Noting that Africa is the destination of a third of all global exports of second-hand garments, he said this not only resulted in an environmental “disaster” but also prevented local clothing makers from selling their wares, since these second-hand imports are often cheaper. Finally, he highlighted the issue of appropriation.

“For example, we noted that between 1994 and 2011, the export of textiles such as kente, which is produced in Ghana, or other traditional textiles fell by almost 30 percent precisely due to the fact that these designs are copied and reproduced elsewhere, and – this is the paradox – often even sold back to Africa,” he said.

While issues of cultural appropriation are governed at the global level by World Intellectual Property Organization (WIPO) regulations, states often fail to transpose those rules at the national level, Tiendrebeogo said.
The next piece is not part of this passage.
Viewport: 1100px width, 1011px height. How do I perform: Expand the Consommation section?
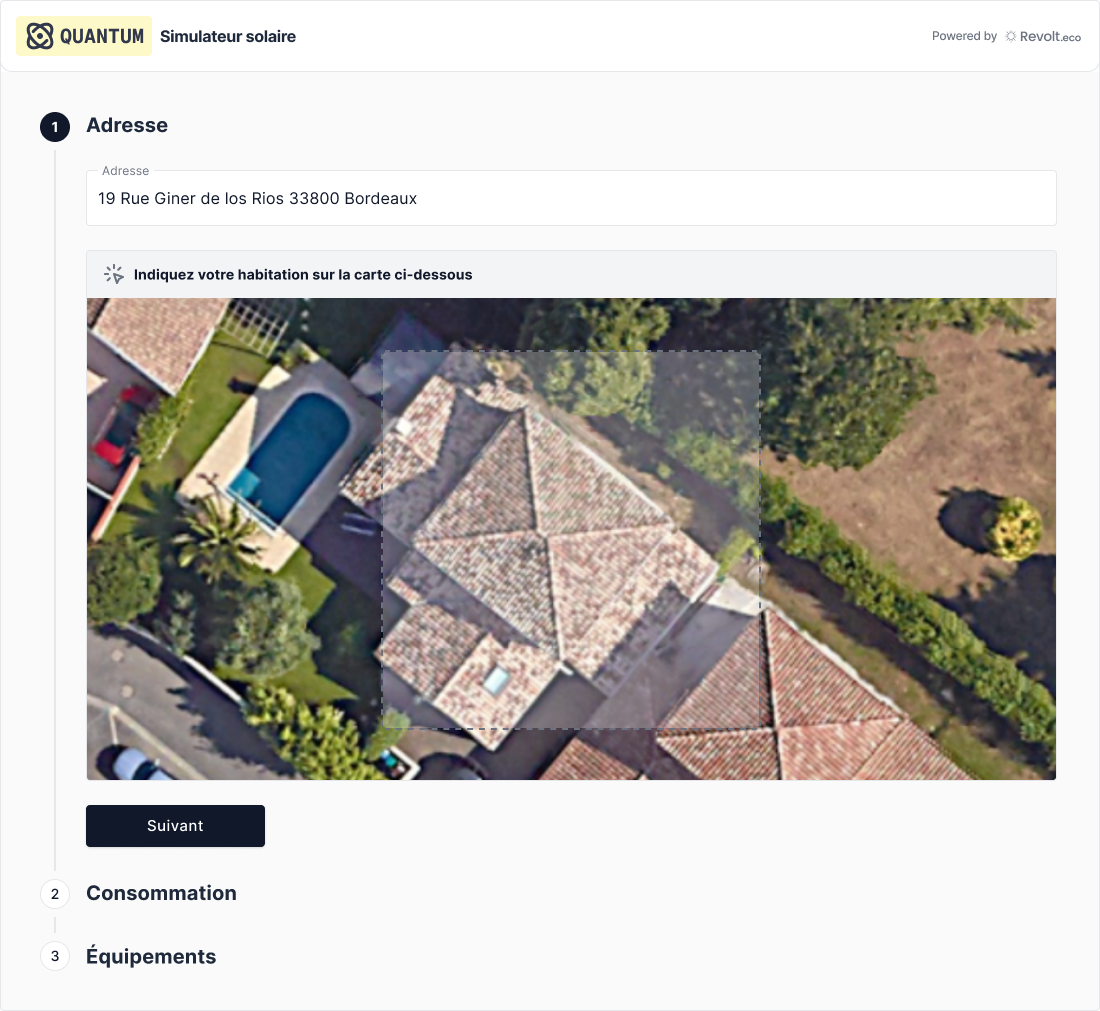[x=161, y=893]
“When these questions are brought in front of international courts, as we have seen in the case of Mexico, for example, states are often not well equipped to face off against large houses with deep pockets and huge legal teams,” he said.

The official noted that UNESCO can provide additional protection by highlighting cultural heritage practices. For instance, Egypt’s Sa’eed weaving technique was added to the organization’s List of Intangible Cultural Heritage in Need of Urgent Safeguarding in 2020.

Globally, the report recommended strengthening legal protections for designers and professionals in terms of intellectual property rights, salary levels and working conditions. It noted that UNESCO is already helping 23 African countries to improve the status of artists through laws and regulations.

It said investment in small and medium-sized firms is key, as they account for 90 percent of businesses in the fashion sector in Africa and offer a gateway to employment for younger people.

The report also advocated that countries set environmental standards, noting that even though the fashion industry remains one of the most polluting industries, Africa can make greater use of local materials, innovate around sustainable textiles and raise awareness of sustainable consumption patterns.

Furthermore, the continent has the potential to become a leader in sustainable cotton farming. Organic cotton fiber output in Sub-Saharan Africa grew by over 90 percent from 2019 to 2020 and accounted for 7.3 percent of global organic cotton production, the report said.

Lastly, it recommended that countries set up mentoring schemes to ensure that traditional textile techniques are passed on from generation to generation.

In parallel, UNESCO called for an increase in the number of qualifications available in key related professions such as quality control, commercial law, marketing, and in training in new technologies including 3D printing and e-commerce.

“Across the continent, people are increasingly looking for products ‘Made in Africa’ which they see as a symbol of pride and a way to affirm their identity. But in order to meet this growing demand, the entire production chain needs to be strengthened,” said Omoyemi Akerele, director of Lagos Fashion Week.

“This UNESCO report is useful because it maps out the path to achieve this, and it will increase the awareness of public decision-makers,” she added.